- 250 grams Gluten free plain flour
- 400 grams raw sugar
- 75 grams cocoa powder
- 1 teaspoon Gluten Free Baking Powder
- 1 teaspoon salt
- 250 grams water
- 200 grams oil
- 1 teaspoon vanilla
Preheat oven to 175 degrees Celsius.
Grease and line a large slice tin or use a silicone one.
Attach butterfly to blade.
Add all the dry ingredients to the bowl and whisk 10 sec / Speed 2.
Add the wet ingredients to the dry ingredients and whisk 10 sec / Speed 2.
Pour mixture into tin.
Bake until cooked.
I used the large silicone Tupperware quiche dish to bake mine in and sliced into wedges.
It is a very moist and dense brownie.
Serve with ice cream and raspberries for a dessert.
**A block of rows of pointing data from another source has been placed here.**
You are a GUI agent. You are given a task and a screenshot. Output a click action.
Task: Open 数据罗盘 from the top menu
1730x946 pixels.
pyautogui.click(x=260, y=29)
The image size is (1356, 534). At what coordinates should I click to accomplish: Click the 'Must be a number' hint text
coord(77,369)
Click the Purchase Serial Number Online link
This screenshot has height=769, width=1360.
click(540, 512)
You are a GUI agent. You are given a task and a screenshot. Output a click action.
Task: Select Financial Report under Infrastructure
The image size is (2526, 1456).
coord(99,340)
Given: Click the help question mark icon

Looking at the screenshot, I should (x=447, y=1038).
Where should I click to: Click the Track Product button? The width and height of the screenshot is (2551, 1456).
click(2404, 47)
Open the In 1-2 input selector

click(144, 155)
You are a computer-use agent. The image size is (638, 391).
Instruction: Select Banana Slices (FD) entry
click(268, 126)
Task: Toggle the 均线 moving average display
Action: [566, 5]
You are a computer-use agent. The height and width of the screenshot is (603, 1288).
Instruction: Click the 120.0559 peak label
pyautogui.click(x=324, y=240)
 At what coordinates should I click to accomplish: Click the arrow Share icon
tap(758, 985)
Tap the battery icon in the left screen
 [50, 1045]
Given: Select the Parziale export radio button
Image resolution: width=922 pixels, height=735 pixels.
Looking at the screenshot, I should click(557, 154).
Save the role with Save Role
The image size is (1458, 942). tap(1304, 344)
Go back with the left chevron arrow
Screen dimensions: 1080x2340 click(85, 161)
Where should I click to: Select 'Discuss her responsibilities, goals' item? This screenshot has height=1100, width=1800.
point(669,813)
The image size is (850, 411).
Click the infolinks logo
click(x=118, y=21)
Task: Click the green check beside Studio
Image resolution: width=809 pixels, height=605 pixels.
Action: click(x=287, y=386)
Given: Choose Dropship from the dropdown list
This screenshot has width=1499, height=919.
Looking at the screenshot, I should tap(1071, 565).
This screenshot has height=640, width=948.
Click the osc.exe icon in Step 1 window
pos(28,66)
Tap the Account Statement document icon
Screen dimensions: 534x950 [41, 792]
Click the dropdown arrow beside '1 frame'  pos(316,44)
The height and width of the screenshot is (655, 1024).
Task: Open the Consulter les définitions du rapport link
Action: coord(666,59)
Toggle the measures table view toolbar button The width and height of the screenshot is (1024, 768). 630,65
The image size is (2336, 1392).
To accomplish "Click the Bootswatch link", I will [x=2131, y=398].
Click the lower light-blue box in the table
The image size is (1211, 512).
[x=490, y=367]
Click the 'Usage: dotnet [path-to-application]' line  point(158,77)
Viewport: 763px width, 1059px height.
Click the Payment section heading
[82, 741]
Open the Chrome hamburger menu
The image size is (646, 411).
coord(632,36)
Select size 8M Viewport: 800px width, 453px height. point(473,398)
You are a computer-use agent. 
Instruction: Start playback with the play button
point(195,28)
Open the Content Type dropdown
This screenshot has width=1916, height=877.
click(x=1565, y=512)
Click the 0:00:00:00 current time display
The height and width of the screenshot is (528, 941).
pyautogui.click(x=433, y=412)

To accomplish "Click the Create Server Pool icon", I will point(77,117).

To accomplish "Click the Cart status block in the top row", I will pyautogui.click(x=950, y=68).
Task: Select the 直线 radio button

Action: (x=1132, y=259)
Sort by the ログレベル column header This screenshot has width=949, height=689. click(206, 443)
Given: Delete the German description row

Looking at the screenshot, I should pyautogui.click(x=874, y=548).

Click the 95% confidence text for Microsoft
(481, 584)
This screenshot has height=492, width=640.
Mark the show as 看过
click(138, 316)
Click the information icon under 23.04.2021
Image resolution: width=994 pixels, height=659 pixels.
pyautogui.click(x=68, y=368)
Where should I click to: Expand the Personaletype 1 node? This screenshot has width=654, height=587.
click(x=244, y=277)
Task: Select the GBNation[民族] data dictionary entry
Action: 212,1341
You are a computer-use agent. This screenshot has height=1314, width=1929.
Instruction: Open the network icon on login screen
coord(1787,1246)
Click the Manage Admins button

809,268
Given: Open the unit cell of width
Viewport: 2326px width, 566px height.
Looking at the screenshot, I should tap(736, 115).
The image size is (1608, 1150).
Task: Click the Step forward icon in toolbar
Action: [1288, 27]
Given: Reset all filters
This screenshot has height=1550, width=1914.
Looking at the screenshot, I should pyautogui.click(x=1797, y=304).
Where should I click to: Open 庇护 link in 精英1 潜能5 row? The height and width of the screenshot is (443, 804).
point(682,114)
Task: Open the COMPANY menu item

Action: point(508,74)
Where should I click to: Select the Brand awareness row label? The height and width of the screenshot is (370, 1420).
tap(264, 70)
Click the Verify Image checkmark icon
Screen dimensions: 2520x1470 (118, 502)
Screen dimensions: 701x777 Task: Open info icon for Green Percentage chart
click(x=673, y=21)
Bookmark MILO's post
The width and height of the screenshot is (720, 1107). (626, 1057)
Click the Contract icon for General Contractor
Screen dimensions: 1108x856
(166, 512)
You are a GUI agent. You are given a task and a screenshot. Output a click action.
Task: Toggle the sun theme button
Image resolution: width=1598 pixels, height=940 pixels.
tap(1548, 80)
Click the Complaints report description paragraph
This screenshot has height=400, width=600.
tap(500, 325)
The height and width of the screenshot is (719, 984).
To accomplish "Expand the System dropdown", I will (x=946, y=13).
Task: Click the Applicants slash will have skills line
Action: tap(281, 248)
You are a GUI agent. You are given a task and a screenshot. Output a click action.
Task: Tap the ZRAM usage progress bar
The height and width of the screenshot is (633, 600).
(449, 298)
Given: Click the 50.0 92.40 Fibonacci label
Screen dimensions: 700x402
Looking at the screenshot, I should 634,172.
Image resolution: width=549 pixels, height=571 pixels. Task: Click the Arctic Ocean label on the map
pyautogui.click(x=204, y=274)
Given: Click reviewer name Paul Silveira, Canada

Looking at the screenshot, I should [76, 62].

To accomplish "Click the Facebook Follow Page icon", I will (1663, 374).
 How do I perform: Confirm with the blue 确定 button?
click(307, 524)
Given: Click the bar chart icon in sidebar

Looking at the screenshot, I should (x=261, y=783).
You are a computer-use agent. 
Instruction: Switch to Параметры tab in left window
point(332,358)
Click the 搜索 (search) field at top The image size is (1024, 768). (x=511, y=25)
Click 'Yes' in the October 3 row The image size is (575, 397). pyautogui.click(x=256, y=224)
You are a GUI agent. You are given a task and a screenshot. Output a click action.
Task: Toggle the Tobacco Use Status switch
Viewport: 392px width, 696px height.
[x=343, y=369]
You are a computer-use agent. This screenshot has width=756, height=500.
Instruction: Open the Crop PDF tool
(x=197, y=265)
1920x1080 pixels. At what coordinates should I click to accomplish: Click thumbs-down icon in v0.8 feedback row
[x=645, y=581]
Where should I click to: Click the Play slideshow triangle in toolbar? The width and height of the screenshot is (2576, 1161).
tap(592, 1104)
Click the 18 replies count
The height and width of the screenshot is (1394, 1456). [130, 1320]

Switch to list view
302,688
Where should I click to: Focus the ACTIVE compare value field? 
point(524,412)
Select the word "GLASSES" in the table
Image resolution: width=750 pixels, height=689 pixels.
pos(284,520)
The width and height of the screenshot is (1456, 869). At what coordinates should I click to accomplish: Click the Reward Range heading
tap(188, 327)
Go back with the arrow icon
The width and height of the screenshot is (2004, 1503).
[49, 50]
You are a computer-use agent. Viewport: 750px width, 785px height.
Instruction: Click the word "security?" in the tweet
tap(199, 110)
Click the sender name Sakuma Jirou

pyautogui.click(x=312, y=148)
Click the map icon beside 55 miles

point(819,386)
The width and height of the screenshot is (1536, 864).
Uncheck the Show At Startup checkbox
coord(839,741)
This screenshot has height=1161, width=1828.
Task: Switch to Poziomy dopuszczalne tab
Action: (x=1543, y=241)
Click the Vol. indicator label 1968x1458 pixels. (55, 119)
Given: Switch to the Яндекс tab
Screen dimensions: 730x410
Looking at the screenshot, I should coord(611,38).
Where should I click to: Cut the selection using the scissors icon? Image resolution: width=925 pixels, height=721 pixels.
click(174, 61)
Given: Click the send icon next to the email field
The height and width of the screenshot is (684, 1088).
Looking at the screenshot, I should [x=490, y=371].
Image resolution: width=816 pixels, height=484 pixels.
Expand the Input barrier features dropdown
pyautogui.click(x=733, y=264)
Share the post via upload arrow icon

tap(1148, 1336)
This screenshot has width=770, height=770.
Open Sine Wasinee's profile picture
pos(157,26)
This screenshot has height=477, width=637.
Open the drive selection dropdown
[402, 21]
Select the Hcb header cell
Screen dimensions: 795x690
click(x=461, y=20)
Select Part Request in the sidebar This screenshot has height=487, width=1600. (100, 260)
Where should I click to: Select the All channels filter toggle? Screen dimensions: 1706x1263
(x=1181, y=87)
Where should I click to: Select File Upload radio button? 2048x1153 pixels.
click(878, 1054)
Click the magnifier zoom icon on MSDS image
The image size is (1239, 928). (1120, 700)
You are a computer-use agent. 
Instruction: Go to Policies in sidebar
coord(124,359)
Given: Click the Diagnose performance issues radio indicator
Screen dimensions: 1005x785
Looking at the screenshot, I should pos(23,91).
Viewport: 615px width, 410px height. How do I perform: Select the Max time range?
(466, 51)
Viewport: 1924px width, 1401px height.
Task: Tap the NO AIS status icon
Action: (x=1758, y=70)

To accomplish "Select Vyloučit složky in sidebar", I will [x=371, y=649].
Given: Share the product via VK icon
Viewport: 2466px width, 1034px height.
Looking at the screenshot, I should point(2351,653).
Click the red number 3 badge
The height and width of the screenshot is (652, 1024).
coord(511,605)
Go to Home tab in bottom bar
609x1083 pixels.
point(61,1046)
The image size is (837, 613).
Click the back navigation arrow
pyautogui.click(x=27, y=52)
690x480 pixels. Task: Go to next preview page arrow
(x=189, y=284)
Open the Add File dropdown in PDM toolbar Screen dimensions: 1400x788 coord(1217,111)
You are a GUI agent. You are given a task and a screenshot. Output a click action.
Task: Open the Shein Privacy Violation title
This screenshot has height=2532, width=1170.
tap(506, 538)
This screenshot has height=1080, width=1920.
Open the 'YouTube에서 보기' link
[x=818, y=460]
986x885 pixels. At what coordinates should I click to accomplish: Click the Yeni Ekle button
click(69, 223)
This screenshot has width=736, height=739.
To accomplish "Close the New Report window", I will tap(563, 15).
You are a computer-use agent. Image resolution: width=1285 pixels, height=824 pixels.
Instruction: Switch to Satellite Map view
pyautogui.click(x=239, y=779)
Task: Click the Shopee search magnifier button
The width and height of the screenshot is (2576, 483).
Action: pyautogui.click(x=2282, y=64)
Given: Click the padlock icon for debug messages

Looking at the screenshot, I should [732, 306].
This recipe was provided to you by a Thermomix ® customer and has not been tested by Vorwerk Thermomix ® or Thermomix ® in Australia and New Zealand.
Vorwerk Thermomix ® and Thermomix ® in Australia and New Zealand assume no liability, particularly in terms of ingredient quantities used and success of the recipes.
Please observe the safety instructions in the Thermomix ® instruction manual at all times.